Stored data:
◆ ◆ ◆ ◆ ◆

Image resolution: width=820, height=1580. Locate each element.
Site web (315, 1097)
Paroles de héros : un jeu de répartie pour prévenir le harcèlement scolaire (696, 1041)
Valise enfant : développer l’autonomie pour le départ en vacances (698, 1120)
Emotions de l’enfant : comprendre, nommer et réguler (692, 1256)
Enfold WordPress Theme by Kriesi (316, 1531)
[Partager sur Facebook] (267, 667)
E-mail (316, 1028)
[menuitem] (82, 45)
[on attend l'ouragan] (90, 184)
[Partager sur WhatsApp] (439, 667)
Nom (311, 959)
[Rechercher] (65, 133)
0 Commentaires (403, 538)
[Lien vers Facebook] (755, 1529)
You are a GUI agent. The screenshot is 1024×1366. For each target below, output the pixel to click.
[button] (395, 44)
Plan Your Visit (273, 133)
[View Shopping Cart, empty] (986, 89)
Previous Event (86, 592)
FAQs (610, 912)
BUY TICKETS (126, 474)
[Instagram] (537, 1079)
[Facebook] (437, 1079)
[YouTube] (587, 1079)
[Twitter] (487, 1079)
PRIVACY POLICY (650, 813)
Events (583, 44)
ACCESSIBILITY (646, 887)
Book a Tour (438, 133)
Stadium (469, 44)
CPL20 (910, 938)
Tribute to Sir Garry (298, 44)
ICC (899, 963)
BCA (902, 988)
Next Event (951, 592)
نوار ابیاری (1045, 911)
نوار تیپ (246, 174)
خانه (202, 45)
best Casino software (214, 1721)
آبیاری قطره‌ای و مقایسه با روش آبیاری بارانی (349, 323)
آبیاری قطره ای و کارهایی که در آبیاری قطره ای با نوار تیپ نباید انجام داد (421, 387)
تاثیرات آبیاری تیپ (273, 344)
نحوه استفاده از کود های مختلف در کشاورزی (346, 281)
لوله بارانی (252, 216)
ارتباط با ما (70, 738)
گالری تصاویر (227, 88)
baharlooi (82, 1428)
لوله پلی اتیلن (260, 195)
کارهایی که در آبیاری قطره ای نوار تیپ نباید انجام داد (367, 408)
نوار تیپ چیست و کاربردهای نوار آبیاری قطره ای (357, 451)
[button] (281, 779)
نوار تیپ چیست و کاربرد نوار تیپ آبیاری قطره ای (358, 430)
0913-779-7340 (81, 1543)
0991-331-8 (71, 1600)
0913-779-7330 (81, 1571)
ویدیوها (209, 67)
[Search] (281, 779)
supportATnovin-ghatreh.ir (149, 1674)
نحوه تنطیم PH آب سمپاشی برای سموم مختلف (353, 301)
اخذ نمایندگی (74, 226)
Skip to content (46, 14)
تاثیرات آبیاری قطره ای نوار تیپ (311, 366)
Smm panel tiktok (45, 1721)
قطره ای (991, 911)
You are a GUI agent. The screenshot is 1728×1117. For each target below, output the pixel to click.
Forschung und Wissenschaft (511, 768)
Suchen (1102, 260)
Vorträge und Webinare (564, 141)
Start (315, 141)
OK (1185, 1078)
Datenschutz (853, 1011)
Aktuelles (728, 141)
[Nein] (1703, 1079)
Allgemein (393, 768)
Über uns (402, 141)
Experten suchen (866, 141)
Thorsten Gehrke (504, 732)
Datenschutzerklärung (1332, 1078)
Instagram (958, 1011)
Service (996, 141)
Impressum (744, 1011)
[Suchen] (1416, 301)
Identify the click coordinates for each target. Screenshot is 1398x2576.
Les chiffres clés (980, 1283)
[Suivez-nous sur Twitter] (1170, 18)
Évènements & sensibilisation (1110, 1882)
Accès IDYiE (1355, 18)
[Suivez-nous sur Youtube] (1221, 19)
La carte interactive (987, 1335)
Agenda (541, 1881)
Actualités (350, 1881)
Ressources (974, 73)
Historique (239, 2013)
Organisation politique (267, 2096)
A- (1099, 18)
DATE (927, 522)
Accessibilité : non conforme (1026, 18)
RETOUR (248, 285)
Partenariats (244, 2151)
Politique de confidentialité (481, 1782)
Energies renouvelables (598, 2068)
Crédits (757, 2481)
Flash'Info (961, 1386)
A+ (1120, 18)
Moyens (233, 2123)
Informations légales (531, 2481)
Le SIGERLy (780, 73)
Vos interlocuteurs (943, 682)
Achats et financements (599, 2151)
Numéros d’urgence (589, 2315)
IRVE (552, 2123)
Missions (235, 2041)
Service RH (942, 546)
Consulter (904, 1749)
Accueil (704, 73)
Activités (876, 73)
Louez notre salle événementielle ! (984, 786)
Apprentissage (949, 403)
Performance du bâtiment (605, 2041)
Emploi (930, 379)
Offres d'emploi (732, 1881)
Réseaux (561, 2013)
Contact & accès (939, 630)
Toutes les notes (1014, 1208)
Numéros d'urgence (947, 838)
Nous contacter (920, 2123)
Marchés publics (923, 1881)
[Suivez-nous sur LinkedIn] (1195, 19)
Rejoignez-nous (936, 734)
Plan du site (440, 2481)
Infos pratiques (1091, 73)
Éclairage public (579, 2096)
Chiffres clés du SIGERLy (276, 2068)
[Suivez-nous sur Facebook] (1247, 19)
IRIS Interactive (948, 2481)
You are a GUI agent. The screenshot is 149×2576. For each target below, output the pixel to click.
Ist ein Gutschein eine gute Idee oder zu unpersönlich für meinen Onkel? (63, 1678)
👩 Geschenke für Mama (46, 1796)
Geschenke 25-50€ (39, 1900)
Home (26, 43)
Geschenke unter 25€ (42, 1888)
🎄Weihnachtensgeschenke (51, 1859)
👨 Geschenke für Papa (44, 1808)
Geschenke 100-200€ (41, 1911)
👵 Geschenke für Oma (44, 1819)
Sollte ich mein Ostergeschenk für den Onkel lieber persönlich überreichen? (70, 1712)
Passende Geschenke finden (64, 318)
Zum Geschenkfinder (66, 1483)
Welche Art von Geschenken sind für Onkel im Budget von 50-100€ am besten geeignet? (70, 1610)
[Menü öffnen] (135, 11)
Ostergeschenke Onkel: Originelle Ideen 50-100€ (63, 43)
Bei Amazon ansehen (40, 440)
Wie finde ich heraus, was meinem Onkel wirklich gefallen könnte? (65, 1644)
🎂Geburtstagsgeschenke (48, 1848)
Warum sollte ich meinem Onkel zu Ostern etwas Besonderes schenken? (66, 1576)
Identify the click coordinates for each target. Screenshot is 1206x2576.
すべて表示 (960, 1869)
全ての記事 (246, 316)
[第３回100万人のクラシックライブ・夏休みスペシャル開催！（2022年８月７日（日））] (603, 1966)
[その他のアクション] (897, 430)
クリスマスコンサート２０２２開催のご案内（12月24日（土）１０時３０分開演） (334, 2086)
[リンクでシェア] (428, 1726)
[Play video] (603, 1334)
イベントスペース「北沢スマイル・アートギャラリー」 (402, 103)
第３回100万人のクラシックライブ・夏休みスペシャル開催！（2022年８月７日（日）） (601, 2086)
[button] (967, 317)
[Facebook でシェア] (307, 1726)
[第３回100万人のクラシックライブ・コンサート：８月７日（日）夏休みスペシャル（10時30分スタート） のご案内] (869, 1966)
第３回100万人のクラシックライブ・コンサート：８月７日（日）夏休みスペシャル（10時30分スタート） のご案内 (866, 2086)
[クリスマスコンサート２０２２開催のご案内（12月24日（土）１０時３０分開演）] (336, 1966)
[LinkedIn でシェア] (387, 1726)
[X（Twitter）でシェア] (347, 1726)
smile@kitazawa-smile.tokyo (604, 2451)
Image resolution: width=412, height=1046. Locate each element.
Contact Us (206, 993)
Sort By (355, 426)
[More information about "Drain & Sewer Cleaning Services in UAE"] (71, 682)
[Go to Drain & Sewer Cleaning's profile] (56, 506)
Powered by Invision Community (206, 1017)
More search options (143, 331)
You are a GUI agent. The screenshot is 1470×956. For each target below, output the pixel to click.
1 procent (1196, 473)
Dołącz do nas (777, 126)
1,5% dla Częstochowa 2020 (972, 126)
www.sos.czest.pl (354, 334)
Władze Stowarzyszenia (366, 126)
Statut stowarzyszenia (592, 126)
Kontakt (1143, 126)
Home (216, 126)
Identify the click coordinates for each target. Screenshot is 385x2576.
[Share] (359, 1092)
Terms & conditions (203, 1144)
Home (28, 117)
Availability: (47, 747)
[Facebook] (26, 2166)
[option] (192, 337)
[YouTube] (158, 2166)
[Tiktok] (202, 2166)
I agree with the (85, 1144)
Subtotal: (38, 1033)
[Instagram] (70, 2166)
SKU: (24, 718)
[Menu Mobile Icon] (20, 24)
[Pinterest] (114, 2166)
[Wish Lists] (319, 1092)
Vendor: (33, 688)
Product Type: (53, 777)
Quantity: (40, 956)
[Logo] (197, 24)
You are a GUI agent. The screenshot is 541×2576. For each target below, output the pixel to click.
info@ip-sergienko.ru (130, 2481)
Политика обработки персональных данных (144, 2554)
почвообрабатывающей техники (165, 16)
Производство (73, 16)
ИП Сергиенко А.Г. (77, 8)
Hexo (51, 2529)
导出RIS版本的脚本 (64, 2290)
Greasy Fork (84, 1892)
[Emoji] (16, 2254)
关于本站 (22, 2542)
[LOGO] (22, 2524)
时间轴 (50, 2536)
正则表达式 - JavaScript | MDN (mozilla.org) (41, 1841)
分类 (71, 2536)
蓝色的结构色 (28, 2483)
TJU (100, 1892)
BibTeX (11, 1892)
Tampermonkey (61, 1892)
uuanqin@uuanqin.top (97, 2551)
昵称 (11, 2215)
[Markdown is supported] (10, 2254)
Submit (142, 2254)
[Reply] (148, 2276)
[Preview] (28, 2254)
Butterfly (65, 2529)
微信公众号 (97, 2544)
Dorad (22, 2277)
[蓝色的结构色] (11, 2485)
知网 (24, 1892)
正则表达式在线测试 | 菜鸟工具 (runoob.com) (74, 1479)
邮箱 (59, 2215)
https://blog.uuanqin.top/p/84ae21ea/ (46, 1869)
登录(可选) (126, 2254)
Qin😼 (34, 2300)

◆ ◆ ◆ ◆ ◆

_EXERCISE PROMPT:_
What's needed is a word-for-word copy of the lines from the one holding "[Reply] (148, 2276)" through the final line of the data.

_RESPONSE:_
[Reply] (148, 2276)
[Preview] (28, 2254)
Butterfly (65, 2529)
微信公众号 (97, 2544)
Dorad (22, 2277)
[蓝色的结构色] (11, 2485)
知网 (24, 1892)
正则表达式在线测试 | 菜鸟工具 (runoob.com) (74, 1479)
邮箱 (59, 2215)
https://blog.uuanqin.top/p/84ae21ea/ (46, 1869)
登录(可选) (126, 2254)
Qin😼 (34, 2300)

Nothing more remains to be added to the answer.